To be at all useful, perspective must have a captive audience, such as the viewer positioned directly in front of a Mantegna hanging on a flat wall or the seated spectator in the theater transfixed by a new Sophocles tearjerker.  Without insult to either, it may be argued that a Byzantine icon has an inner and sacred life that is not dependent on a captive audience, and that the triumphal figure of Ramses must be great irrespective of where his people happen to kneel.  The icon works miracles even when the believers in them are at home sleeping, for it is miraculous all by itself.  The pharaoh’s greatness is objective, with the consequence that all of Egypt is but a subject.  But why stop there?  It may be argued that Western culture has already been flooded by verisimilitude, and that perspective, insofar as it favors a mass illusion over the particular truth of life, is not unlike money, which likewise aims at the vanishing point in whatever is priceless in nature as well as in man.

The balance between contemplation and action, in life as in art, is something the individual soul must pass through the eye of the needle to find, and the good news is that mine has.  The laws of perspective are as nothing to me now, because the axioms and the lemmas which I want to bear my name are 99.99 percent metaphysical.

I would describe myself as a picaresque thinker, a writer of essays full of farcical capers and improbable escapades of the mind, an author born to the art of misgiving as Fielding and Smollett were born to the art of causerie.  Why this is so I cannot say, but such is the nature of my doubtful gift.  To ask me to describe an incident in the street, limiting myself strictly to the events observed, is as ungrateful a proposition as asking a Trappist oblate to cover a football match on the radio.  Perhaps it has something to do with the fact that I have always been a wanderer, a vagrant, an immigrant, evermore in several places at once, heart here, soul there, liver and kidneys somewhere else again.  A deracinated writer is drawn and quartered by life, and even if, at the end of it, his ashes should find a safe resting place in Westminster Abbey, this is but trifling compensation for leaving one’s tongue in somebody’s kitchen in Moscow when one’s eyes are on San Marco in Venice and there’s something that badly needs saying.

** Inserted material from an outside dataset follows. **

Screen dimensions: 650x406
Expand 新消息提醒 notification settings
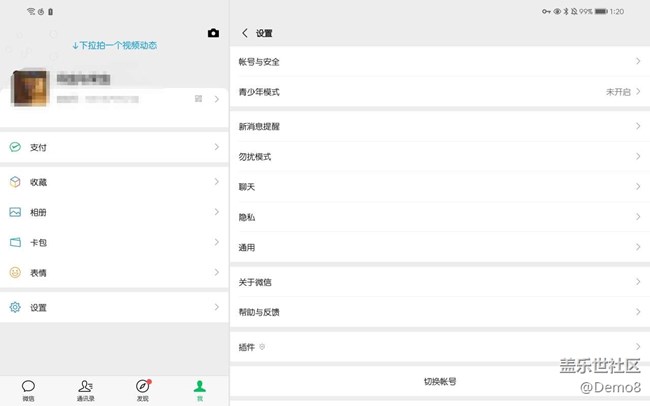point(638,127)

Such experience is only half-comic, reminiscent as it is of the plight of the half-mortal fairy in W.S. Gilbert’s Iolanthe.  It is also half-mortifying, like the tales of the undead in Yiddish folklore.  At times, it is an amusing dinner-table pastime, something like the game of Broken Telephone we used to play when I was a child.  At other times, it is a cruel ordeal of broken troths, repeatedly interrupted truths, and barely audible, garbled truisms, for the very grave reason that if one is ever in several places at once, one is left with a very few absolutes.  Almost everything under the sun seems to have a latitude and a longitude.

The turning point in this life full of lost connections came upon my meeting a young woman who believed nobody except known liars and in nothing except the proved power of her beauty.  Every value to her was relative, apart from her weight on the bathroom scales and the color of the highlights in her hair.  She loved neither sunsets nor jewels, she trusted neither in God nor in man, and she feared only emotion, which, apart from giving a woman wrinkles, she knew had a way of rendering itself absolute in the dead of night.  Yet outwardly, she functioned as normally as the rest, and seeing through this façade was as edifying an experience as watching a film dubbed masterfully into another language and wondering how in the devil’s name this kind of thing can ever be done at all.

To win her, I realized, I had to go straight.  To win her absolutely, I must at last define my own absolutes.  For every one of her head-shrinking relativities, I needed to find a Newtonian incantation.  For every one of those barbarous untruths, I had to sing her a song of Solomon.

This is not the time or the place to remember how it all ended, but to go straight I did.  A rich man gets stuck in the eye of the needle not so much because he is fat, but because he is crooked.  The experience was my narrow gate, my redaction, and the reason I still believe in being a writer, and now that I have earned the right to tell a truth as awkwardly as I please, it would be silly not to exercise it just because the expert on geometric perspective in the third row is getting ready to hit me in the eye with a rotten orange.